◆ BRIEF 1: Quote the passage of the airbag claims below that begins with "14. An airbag" and ends with "of claim 1.".

BEGIN PAGE

12. The airbag control unit of claim 1 any of claims 1-11, wherein the control module is configured to release a suppression of deployment of safety components including airbags when the deployment of the safety components including airbags is suppressed when if the communication module receives a sensor signal indicating that the a vehicle is about to experience an event more dangerous than rollover. Optionally, events that are more dangerous than rollover include vehicle collision events.

13. The airbag control unit of claim 1, wherein the control module is configured to: generate a return signal, which includes a judgment result of whether the switch state configuration signal is valid, and when the judgment result is that the switch state configuration signal is invalid, the return signal also includes a penalty time, wherein, the penalty time refers to when the switch state configuration signal is determined to be invalid, a delay duration after which the anti-rollover function suppression switch can be configured again.

14. An airbag system for a vehicle, comprising: a human-machine interface; the an anti-rollover function suppression switch; and the airbag control unit of claim 1.

15. The airbag system of claim 14, wherein the anti-rollover function suppression switch is configured as one of (i) an operable virtual button capable of being presented on the human-machine interface, (ii) an operable physical switch and (iii) a smart switch that is automatically configured.

END PAGE

◆ BRIEF 2: Print the lines of the rows below, starting with the one that contains "Task: Click the /livy2-recovery" and ending with the one that contains "Action: click(582, 159)".

BEGIN AVAILABLE DATA

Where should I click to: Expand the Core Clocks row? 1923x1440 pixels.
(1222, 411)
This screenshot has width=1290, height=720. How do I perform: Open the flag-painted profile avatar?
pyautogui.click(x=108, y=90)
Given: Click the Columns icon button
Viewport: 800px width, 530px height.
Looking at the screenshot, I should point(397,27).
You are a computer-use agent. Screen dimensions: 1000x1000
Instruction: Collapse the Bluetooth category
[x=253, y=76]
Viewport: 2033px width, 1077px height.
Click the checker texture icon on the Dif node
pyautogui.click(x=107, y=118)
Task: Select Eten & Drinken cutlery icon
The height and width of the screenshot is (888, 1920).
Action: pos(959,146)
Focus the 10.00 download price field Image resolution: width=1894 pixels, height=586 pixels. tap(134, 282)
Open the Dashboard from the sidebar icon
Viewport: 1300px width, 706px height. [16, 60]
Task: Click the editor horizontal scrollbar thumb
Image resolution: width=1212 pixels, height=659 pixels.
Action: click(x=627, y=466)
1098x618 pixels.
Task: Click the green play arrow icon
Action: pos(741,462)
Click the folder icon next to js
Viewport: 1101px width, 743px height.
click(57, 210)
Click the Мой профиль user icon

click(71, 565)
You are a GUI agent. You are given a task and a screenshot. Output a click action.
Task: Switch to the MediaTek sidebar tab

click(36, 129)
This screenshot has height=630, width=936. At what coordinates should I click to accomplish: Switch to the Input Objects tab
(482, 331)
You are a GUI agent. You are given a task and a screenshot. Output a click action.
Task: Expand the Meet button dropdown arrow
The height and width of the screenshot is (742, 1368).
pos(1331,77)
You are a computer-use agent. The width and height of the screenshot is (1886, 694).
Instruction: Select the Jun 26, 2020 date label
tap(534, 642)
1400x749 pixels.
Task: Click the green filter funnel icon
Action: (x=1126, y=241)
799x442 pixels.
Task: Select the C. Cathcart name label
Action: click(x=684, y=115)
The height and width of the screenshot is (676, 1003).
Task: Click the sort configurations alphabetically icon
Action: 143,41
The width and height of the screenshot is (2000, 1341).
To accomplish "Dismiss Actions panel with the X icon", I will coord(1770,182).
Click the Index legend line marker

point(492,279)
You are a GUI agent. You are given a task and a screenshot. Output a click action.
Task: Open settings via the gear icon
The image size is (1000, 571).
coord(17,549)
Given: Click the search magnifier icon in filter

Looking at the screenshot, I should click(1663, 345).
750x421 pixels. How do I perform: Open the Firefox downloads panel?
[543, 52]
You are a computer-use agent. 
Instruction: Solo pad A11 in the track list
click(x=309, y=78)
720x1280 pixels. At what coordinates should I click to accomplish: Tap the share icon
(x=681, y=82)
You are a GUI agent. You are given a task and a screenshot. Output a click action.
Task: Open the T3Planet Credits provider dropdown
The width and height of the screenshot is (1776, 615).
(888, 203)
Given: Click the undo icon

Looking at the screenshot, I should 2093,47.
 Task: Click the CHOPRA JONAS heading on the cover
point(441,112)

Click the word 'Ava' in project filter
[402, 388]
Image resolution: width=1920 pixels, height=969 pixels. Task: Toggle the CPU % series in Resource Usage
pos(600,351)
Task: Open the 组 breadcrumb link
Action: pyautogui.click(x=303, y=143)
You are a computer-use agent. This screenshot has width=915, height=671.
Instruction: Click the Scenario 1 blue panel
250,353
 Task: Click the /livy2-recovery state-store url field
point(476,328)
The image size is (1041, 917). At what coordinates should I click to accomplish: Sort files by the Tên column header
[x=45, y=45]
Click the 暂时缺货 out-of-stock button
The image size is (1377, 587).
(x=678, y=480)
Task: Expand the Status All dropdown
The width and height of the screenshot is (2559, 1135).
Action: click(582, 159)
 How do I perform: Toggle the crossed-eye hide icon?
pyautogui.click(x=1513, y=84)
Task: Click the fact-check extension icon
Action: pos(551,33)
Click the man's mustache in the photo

END AVAILABLE DATA

◆ SOLUTION 1:
14. An airbag system for a vehicle, comprising: a human-machine interface; the an anti-rollover function suppression switch; and the airbag control unit of claim 1.

◆ SOLUTION 2:
 Task: Click the /livy2-recovery state-store url field
point(476,328)
The image size is (1041, 917). At what coordinates should I click to accomplish: Sort files by the Tên column header
[x=45, y=45]
Click the 暂时缺货 out-of-stock button
The image size is (1377, 587).
(x=678, y=480)
Task: Expand the Status All dropdown
The width and height of the screenshot is (2559, 1135).
Action: click(582, 159)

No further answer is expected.